Gregory M.L. Patterson
Department of Chemistry and Cancer Research Center of Hawaii, University of Hawaii, Honolulu, HI 96822, USA.
The scytophycins are antifungal, cytotoxic macrolides produced by cyanobacteria (blue green algae) of the genera Tolypothrix and Scytonema. Tolytoxin, the most potent of the scytophycin compounds, has been shown to inhibit cell proliferation, induce morphological changes, and disrupt stress fiber organization in cultured mammalian. These effects are manifested rapidly (less than 15 minutes) and at concentrations significantly lower than other F-actin disrupting agents such as cytochalasins B or D, latrunculin A, or swinholide A.Tolytoxin also inhibits G-actin polymerization and induces F-actin depolymerization in vitro (Cell Motil. Cytoskeleton 24:39). We have investigated the interaction of tolytoxin with purified rabbit skeletal muscle actin by the use of a [3H]-labelled derivative of tolytoxin.
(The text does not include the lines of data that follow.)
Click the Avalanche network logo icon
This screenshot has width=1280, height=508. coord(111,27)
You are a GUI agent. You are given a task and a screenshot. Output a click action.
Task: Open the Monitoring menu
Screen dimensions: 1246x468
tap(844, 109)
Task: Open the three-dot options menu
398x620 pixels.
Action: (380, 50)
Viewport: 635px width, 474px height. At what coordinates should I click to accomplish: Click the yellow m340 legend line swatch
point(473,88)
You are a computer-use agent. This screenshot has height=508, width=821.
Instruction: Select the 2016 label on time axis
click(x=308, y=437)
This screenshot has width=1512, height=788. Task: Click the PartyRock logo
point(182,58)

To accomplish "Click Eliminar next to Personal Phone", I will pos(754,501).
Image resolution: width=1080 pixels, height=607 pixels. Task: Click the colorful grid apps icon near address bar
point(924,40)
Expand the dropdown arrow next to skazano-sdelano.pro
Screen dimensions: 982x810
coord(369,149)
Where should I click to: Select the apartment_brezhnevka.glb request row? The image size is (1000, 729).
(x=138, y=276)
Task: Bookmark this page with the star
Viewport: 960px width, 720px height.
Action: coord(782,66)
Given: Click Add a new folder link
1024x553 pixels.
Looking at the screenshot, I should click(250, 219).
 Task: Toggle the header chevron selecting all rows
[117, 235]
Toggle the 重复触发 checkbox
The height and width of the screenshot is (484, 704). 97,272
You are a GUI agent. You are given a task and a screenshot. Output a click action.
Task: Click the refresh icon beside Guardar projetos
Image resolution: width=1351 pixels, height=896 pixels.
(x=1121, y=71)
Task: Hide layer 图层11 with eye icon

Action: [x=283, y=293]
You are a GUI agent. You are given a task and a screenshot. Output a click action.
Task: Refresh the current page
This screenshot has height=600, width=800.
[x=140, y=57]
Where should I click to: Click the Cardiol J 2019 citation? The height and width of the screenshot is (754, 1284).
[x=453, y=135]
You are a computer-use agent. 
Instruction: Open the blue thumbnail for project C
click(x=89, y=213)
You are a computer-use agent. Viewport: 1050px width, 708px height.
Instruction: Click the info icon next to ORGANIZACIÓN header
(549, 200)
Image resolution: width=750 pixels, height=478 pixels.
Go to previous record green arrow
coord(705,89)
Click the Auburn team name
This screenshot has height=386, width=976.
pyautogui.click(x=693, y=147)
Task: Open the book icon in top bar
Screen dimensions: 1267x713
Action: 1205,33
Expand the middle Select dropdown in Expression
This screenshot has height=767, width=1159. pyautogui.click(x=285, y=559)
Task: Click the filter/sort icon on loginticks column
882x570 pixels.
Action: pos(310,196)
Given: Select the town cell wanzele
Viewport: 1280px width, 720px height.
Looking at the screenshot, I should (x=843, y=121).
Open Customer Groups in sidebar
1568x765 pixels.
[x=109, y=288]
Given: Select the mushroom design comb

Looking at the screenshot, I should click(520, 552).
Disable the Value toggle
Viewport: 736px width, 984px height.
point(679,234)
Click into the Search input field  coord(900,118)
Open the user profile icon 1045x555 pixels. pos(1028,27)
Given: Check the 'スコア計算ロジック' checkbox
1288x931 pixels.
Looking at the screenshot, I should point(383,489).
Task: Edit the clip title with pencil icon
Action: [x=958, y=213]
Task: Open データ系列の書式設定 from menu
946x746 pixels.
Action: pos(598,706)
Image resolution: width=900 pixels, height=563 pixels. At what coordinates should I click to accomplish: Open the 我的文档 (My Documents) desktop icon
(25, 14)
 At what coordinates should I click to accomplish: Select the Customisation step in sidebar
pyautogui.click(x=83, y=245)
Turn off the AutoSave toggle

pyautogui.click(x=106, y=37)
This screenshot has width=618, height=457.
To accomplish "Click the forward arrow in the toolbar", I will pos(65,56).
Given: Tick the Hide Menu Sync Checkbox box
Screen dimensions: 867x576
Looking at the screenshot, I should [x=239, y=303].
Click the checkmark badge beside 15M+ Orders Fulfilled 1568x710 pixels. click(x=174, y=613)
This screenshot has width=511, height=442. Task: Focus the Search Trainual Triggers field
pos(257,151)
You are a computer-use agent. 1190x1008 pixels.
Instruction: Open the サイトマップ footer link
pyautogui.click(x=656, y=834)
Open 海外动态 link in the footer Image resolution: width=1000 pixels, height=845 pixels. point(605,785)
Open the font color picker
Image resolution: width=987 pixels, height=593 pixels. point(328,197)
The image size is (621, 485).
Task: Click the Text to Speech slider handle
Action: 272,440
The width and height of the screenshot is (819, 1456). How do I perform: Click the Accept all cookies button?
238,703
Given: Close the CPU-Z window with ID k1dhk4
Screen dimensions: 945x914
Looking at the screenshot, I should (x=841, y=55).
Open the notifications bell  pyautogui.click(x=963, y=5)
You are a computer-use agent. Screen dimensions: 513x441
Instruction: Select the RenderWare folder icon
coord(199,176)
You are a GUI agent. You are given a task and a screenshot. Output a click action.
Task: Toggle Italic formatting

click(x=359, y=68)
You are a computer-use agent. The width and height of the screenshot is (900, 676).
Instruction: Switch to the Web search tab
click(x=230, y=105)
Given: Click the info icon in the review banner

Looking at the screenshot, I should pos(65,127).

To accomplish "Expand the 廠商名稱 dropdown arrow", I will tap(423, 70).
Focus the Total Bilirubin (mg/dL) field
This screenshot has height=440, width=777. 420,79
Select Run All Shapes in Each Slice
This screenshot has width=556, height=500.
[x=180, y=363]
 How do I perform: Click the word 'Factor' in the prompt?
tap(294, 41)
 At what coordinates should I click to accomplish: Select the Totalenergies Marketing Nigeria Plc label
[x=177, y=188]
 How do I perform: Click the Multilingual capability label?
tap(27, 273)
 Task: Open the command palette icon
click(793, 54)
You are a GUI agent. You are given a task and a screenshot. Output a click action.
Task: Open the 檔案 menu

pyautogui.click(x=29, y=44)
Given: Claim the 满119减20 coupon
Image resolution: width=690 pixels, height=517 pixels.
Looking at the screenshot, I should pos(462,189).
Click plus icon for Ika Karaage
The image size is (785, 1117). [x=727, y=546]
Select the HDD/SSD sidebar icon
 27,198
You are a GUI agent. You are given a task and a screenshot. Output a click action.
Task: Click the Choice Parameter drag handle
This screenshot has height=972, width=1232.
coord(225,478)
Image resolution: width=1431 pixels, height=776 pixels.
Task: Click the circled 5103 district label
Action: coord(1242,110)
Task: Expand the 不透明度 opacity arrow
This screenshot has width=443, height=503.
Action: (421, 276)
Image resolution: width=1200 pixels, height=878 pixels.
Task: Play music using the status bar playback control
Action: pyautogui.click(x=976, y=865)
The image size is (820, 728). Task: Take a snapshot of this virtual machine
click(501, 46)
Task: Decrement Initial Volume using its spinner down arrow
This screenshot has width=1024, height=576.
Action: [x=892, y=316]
This derivative, which has biological potency equivalent to tolytoxin, binds to actin at a site distinct from the cytochalasin B binding site. High affinity, saturable binding of this ligand to actin mixtures could be observed after extended incubation periods. Analysis of the binding data indicated approximately 0.5 binding sites per actin monomer, suggesting that tolytoxin binds to actin dimers. Gel filtration chromatography of the ligand-actin complex indicated that radioactivity was associated with actin dimers, without significant binding to monomeric actin. Bubb et al. have recently reported that the marine toxin swinholide A stabilizes actin dimers and severs actin filaments (J. Biol. Chem. 270:3463). While tolytoxin shares some structural features with swinholide A, tolytoxin lacks the two-fold axis of symmetry that Bubb et al. suggest is responsible for interaction with actin dimers. Tolytoxin appears to promote microfilament depolymerization through a mechanism that involves sequestration of actin as non-functional dimers, mimicking the function of endogenous regulatory proteins such as brevin or gelsolin. These properties suggest that tolytoxin and or other scytophycin macrolides may be useful in studies of actin sequestering proteins.